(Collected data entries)
>>>
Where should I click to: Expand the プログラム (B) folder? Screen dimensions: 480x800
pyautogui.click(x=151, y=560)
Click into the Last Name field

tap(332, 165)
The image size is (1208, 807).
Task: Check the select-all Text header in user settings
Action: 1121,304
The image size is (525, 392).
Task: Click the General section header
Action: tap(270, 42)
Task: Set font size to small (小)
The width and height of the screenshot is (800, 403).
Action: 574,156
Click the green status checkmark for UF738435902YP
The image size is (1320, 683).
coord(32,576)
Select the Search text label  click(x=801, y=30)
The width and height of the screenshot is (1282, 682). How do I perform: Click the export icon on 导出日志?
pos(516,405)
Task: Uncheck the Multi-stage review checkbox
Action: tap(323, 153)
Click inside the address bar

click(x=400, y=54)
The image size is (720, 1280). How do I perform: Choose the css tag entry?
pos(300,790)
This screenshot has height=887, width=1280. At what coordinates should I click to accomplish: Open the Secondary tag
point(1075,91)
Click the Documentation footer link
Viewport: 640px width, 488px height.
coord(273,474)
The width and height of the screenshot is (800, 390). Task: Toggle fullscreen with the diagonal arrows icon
<<<
Work to complete:
Extract all of the data shown above without alteration.

Result for this task:
Where should I click to: Expand the プログラム (B) folder? Screen dimensions: 480x800
pyautogui.click(x=151, y=560)
Click into the Last Name field

tap(332, 165)
The image size is (1208, 807).
Task: Check the select-all Text header in user settings
Action: 1121,304
The image size is (525, 392).
Task: Click the General section header
Action: tap(270, 42)
Task: Set font size to small (小)
The width and height of the screenshot is (800, 403).
Action: 574,156
Click the green status checkmark for UF738435902YP
The image size is (1320, 683).
coord(32,576)
Select the Search text label  click(x=801, y=30)
The width and height of the screenshot is (1282, 682). How do I perform: Click the export icon on 导出日志?
pos(516,405)
Task: Uncheck the Multi-stage review checkbox
Action: tap(323, 153)
Click inside the address bar

click(x=400, y=54)
The image size is (720, 1280). How do I perform: Choose the css tag entry?
pos(300,790)
This screenshot has height=887, width=1280. At what coordinates should I click to accomplish: Open the Secondary tag
point(1075,91)
Click the Documentation footer link
Viewport: 640px width, 488px height.
coord(273,474)
The width and height of the screenshot is (800, 390). Task: Toggle fullscreen with the diagonal arrows icon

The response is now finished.